Charakter/ Schwierigkeit/Länge:

Nach einigen Jahren Abwesenheit fand die Gsuchmauer, 2116 m,  heuer wieder Einzug in den Tourenkalender des AV TK Windischgarsten. Wir wählten mit ca. 1.050 hm die kürzeste der möglichen Routen auf den Gipfel mit Ausgangspunkt „Ebner Klamm“ in Johnsbach. Anfangs über eine Forststraße bzw. lichten Wald bis zur Pfarralm. Von dort führt der Anstieg steil, zuerst durch die Schröckerluck’n dann durch die Glaneggluck’n hinauf zum Sattel zwischen Stadlfeldschneid und Gsuchmauer. Von dort sind es nur mehr wenige flache Meter zum Gipfel.

Besonderheiten/Eindrücke:

In der Literatur als Paradetour, Traumtour, Klassiker, usw. beschrieben,  war die Erwartungshaltung und Vorfreude groß. Perfektes Wetter und gute Schneeverhältnisse taten ihr Übriges. So kam es, dass sich mehr Skitourenbegeisterte anmeldeten, als ein Tourenführer zu führen vermag. Kurzfristig half Thomas Koller aus und erklärte sich bereit eine Gruppe zu übernehmen. Wie es der Zufall so wollte und ohne der Einflussnahme der Tourenführer, bildete sich je eine Damen- und Herrengruppe. Ebenso zufällig und wie aus heiterem Himmel, fand sich Thomas als Guide der Damengruppe wieder, die er souverän auf den Gipfel und wieder ins Tal geführt hat. Noch einmal speziellen Dank an ihn fürs Einspringen.

Bei eisigen Temperaturen von - 16 ° C starteten wir die Tour im, um diese Jahreszeit schattigen Johnsbachtal. Wie sich herausstellen sollte, lockte das schöne Wetter nicht nur uns auf die Gsuchmauer; Menschenmassen bewegten sich an dem Tag in Richtung Gipfel. Der Stimmung konnte das aber auch keinen Abbruch tun. Dafür sorgte auch die Sonne, die uns auf dem größten Teil der Tour begleitete und für angenehme, fast frühlingshafte Temperaturen sorgte.

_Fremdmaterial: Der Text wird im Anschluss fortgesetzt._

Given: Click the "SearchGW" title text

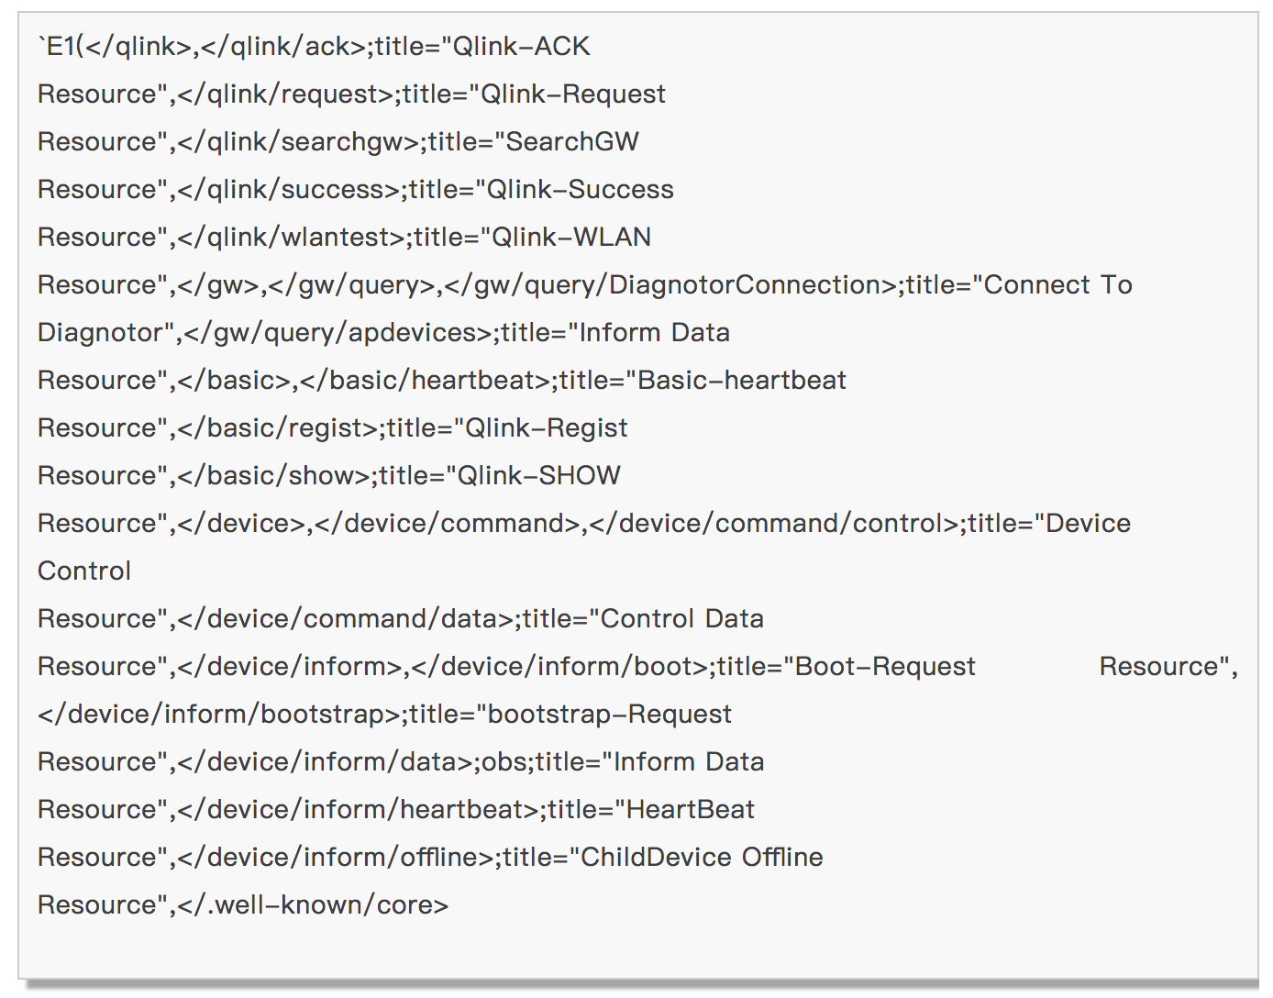Looking at the screenshot, I should point(572,141).
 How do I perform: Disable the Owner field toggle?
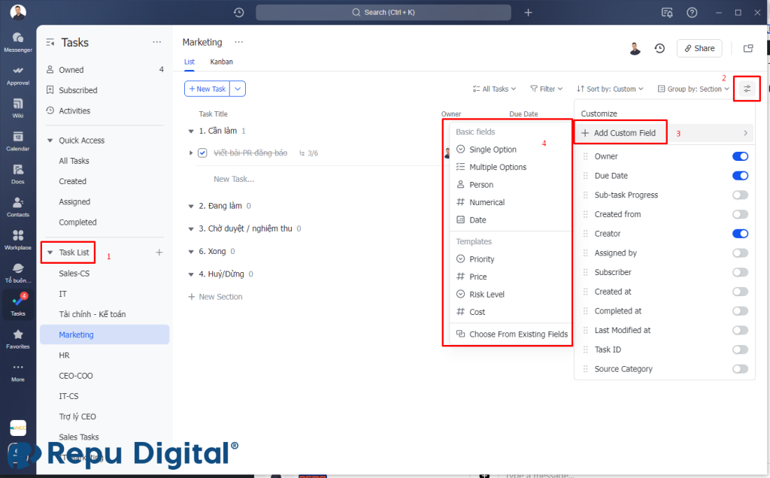pos(740,156)
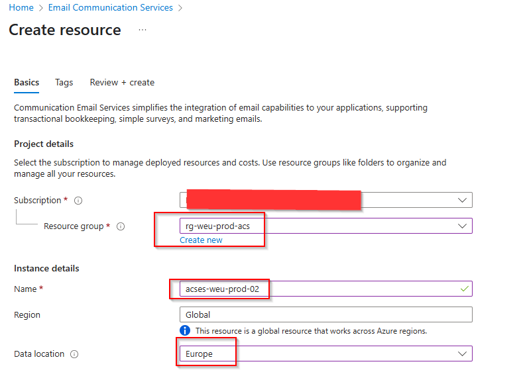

Sie war auch dafür verantwortlich, dass der erhoffte Pulverschnee nur im oberen Drittel der Abfahrt zu finden war. Weiter unten mussten wir mit pappigem, schwerem Schnee kämpfen, der die meist schon müden Beine zusätzlich forderte. Die traumhafte Kulisse des Gesäuses war aber mehr als ausreichende Entschädigung dafür.

Kulinarischer Höhepunkt war der Ausklang beim berühmten Kölblwirt in Johnsbach, bei dem die Nachbesprechung der Tour stattfand.